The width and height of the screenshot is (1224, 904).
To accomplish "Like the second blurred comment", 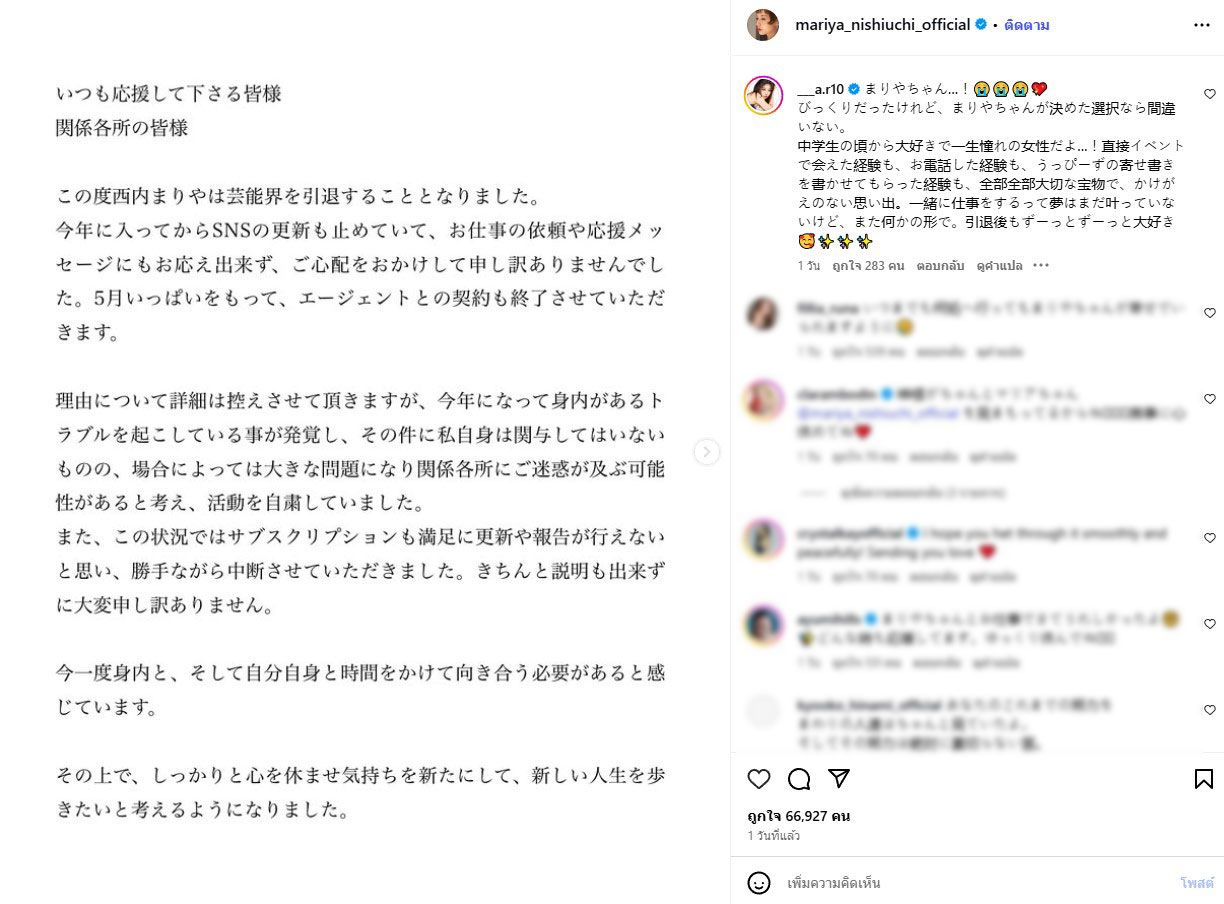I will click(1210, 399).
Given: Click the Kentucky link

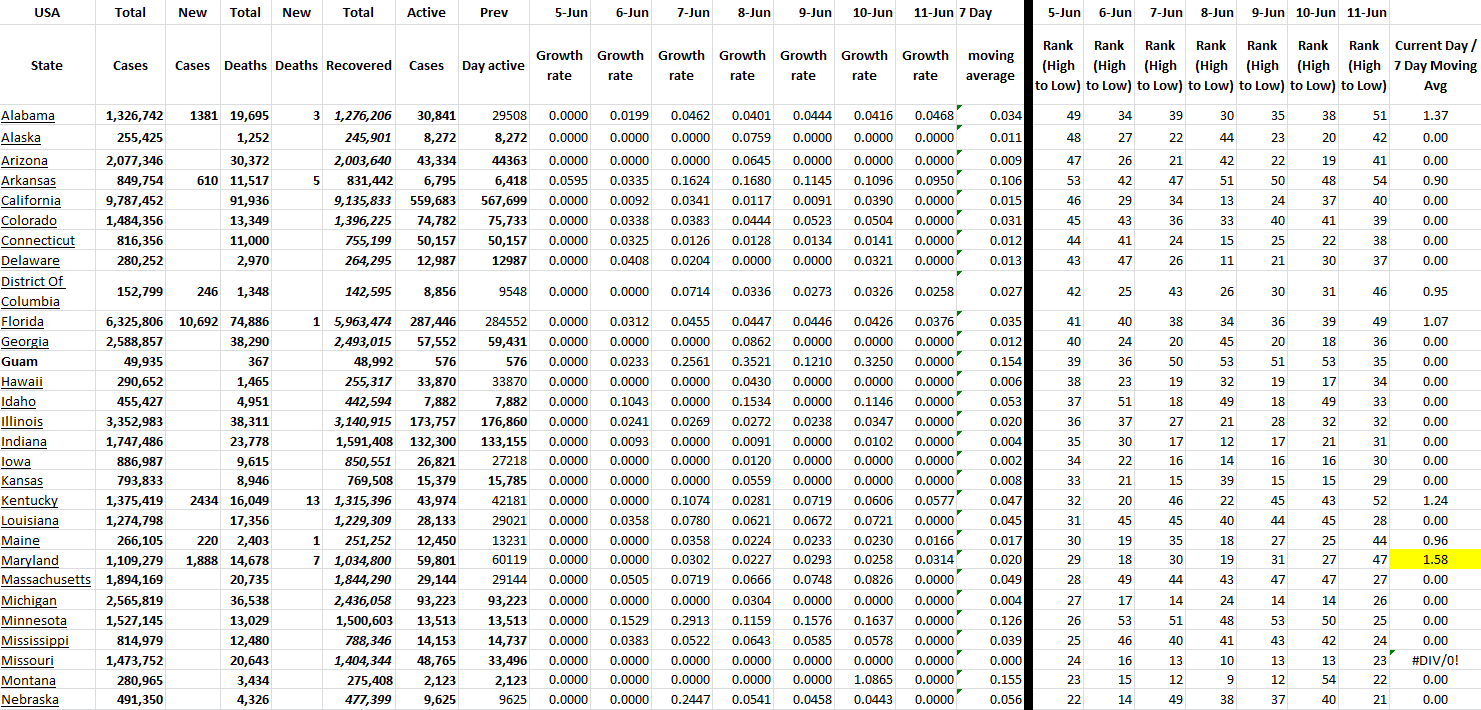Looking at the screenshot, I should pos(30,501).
==
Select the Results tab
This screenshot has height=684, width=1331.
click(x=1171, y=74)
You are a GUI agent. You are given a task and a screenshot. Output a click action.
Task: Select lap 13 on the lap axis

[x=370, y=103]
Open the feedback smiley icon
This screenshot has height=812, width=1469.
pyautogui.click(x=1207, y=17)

● STATED EXERCISE:
Copy the lines of the records starting at the one containing "You are a GUI" and ending at the one containing "pyautogui.click(x=1207, y=17)", with "lap axis" changed to "time axis" and everything else left as is.

● EXERCISE ANSWER:
You are a GUI agent. You are given a task and a screenshot. Output a click action.
Task: Select lap 13 on the time axis

[x=370, y=103]
Open the feedback smiley icon
This screenshot has height=812, width=1469.
pyautogui.click(x=1207, y=17)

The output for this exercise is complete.